As pianist and keyboardist, Gaboury has performed with Rufus Wainwright, Ben E. King, Little Anthony, Chris Botti, Shaggy, Pat Monahan, Sandra Bernhard, Scott Weiland, Earl King, Lenny Welch, Julia Fordham, Jack Donahue, Bonnie Koloc, Vicki Sue Robinson, and Helen Schneider.

In 2004, Gaboury performed with Cyndi Lauper at The Nobel Peace Prize ceremony in Oslo with The Norwegian Radio Orchestra, and at the Kennedy Center with the National Symphony Orchestra. He also appeared at the 2005 Great Wall of China Concert, the first international pop concert to take place at the landmark location. In 2011, Gaboury again performed with Lauper at the Human Rights Campaign's 15th Annual National Dinner, featuring a special address by President Barack Obama.
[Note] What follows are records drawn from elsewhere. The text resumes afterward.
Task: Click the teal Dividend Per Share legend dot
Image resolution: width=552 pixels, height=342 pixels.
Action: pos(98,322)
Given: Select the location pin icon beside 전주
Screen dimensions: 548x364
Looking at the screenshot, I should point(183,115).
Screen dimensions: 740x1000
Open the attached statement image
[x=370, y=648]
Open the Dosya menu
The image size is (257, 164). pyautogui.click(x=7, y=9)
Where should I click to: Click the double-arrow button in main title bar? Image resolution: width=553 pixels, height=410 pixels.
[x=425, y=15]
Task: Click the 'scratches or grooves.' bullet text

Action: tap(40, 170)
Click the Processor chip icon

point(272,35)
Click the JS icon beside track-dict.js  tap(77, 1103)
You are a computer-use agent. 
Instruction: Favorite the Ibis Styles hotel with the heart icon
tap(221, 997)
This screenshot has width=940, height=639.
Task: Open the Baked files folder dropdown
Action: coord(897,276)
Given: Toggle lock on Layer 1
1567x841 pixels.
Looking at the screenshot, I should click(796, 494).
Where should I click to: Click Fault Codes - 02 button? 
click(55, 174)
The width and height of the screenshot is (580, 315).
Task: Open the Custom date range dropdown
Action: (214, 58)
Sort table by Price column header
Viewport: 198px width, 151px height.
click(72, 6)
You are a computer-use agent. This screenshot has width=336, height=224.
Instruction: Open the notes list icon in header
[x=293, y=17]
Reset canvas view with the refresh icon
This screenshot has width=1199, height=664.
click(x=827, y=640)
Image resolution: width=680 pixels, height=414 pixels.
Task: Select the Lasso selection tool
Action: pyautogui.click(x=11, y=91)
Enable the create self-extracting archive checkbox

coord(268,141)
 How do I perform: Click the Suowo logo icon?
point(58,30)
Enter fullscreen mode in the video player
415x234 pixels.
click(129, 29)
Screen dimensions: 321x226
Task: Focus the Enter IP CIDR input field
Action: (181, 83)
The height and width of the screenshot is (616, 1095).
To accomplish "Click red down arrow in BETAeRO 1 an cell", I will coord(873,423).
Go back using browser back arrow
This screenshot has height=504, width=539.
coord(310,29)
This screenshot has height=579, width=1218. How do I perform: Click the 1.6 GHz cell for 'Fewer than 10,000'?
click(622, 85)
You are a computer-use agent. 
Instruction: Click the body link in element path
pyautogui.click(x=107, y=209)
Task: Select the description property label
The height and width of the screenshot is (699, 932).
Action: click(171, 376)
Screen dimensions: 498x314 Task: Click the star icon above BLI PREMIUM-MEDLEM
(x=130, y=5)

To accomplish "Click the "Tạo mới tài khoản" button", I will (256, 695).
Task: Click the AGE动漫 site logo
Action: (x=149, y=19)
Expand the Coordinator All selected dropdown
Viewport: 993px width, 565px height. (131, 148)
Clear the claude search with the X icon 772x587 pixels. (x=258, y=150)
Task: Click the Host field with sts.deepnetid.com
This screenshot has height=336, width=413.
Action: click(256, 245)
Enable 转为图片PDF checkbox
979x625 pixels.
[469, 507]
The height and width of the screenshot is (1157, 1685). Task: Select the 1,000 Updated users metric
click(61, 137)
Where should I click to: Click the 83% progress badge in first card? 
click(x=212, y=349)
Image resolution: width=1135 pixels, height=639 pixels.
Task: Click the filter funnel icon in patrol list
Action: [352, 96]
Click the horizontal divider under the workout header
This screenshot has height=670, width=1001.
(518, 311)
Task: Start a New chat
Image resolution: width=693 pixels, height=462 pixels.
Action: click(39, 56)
==Recording and Producing==
As founder of Livewire Production and Recording, Gaboury has produced, arranged, performed, and engineered on projects such as Robert Jospé's album Inner Rhythm, featuring Michael Brecker and John Abercrombie; Jeff Golub's GAIA release Unspoken Words; Bobby Previte's acclaimed album Bump the Renaissance (Newsweek, Downbeat); Wayne Horvitz's Nine Below Zero (German Critics Award) and Todos Santos; and Tom Varner's Covert Action. Since 1988, Gaboury has also engineered and produced over 100 records featuring artists such as Cyndi Lauper, Marianne Faithfull, Laura Nyro, Eric Andersen, Jane Siberry, Phoebe Snow, Freddie Cole, Dianne Reeves, Gato Barbieri, Billy Cobham, and Lenny White.

As pianist and keyboardist, Gaboury has recorded with Ornette Coleman, Shawn Colvin, Jane Siberry, Suzanne Vega, Michael Shrieve, Dar Williams, Rosanne Cash, Jeffrey Gaines, Jeff Golub, David Broza, Jill Sobule, David Wilcox, Jane Olivor, and Bobby Previte. Gaboury's recordings with Cyndi Lauper include collaborations with Stevie Wonder, Sarah McLachlan, and Norah Jones.

==Compositions==

===Film===
With Windham Hill artist Scott Cossu, Gaboury composed the soundtrack for Islands, a Maysles Brothers film documentary on environmental artist Christo's Biscayne Bay project. Gaboury then went on to compose the soundtrack for director Charlotte Zwerin's film Sculpting the Earth (Isamu Noguchi). In 1993, Gaboury composed the music to the short film Temple of Swing, as well as the soundtrack to Tradition on Ice, a documentary on the history of the New York Rangers With Amanda Kravat, he co-wrote the musical score to Eric Schaeffer's Never Again, starring Jill Clayburgh and Jeffrey Tambor. Additional credits include contributions to the soundtracks of feature films American Beauty and Boyhood.

===Dance===
While in California, Gaboury composed for the School of the Arts at Berkeley High School, writing music for various dance groups. Since 1980, Gaboury has been associated with New York-based dance company Ballets with a Twist, creating music for choreographer Marilyn Klaus's works Silver Thaw, Seven Minute Musical, and The Johnny Show. Gaboury and Klaus also collaborated to create the critically acclaimed Cocktail Hour: The Show, an evening-length ballet featuring Gaboury's original compositions. Cocktail Hour premiered in New York City, in 2009.

===Other===
Gaboury was composer and co-author (with Rebecca Rifkin) of the 1980 Off-Off Broadway musical Live at Crystal 6.

Activision Video Games commissioned Gaboury to compose the soundtracks to the games Pressure Cooker (1983) and Fireworks.